冷徹王子様は、あたしだけに甘い恋をする。




「さっきから何ニヤニヤしてんだよ」

「へっ?」


電車を降りてから少し歩いていると、少し不機嫌そうな顔をした冬哉に指摘された。


「ニヤニヤとかしてな──」

「してる」


言い切る前に冬哉に挟まれ、口をつぐむ。

……まあ正直言うとニヤニヤしてたけど。


「だって、冬哉も可愛いところがあるんだなと思って……」

「あ?」


思いっきり睨まれるけど、あたしには全然効かない。むしろそれも照れ隠しって分かってるから、尚のこと可愛い。

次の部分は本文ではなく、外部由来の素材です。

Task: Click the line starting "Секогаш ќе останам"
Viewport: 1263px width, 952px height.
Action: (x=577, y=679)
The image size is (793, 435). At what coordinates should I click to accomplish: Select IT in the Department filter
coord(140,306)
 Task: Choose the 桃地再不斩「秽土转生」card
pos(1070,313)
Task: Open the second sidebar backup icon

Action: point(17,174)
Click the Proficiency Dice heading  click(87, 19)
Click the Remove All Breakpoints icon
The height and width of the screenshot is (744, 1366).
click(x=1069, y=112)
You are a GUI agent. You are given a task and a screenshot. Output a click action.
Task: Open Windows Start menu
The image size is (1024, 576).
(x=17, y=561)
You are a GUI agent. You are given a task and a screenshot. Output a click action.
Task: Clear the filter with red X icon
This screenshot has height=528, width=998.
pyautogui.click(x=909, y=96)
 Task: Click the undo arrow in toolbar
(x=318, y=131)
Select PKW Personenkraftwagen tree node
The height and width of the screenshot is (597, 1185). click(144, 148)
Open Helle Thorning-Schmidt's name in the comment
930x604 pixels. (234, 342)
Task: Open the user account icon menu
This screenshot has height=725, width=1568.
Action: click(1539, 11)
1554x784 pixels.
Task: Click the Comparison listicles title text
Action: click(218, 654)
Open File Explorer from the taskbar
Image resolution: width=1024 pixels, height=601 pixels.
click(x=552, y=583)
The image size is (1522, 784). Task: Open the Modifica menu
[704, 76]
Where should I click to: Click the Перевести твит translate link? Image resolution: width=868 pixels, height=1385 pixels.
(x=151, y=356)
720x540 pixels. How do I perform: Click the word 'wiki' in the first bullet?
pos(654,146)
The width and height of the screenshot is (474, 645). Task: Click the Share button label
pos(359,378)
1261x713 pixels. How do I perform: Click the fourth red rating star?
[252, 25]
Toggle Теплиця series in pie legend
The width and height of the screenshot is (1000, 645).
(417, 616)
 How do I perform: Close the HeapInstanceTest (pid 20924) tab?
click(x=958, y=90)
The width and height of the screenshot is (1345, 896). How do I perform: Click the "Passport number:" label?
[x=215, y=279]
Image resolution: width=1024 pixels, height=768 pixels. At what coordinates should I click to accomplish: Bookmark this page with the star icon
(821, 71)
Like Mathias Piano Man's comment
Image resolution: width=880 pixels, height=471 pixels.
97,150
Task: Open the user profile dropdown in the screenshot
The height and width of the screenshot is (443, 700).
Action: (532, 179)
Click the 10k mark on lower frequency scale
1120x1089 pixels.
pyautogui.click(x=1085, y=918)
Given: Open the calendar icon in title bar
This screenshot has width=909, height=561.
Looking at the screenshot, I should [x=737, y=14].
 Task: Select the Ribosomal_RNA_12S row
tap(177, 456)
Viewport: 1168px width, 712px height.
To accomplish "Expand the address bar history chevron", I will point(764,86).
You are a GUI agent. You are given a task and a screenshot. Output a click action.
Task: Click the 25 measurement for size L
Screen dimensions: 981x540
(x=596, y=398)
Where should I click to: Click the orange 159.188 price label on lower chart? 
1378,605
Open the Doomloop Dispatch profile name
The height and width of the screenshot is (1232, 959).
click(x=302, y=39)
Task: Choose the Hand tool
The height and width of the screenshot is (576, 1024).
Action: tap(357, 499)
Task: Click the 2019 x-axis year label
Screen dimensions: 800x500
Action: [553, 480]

対抗するように笑顔を向け続けると、冬哉は諦めたようにため息をついて、再び歩き出した。


照れた冬哉のこと、可愛いと思ったし……嬉しかった。

ドキドキしたり、緊張したりしているのはあたしだけなんじゃないかと思っていたから。


そのまま少し歩いていると、何だか見覚えのある景色。

そして見えてきた看板に、記憶の断片が繋がった。


「これから行く場所って、もしかして桜海水族館!?」


あたしの問いに冬哉は特に返事しなかったけど、もうそれしかなくて、「懐かしい!」と声を上げた。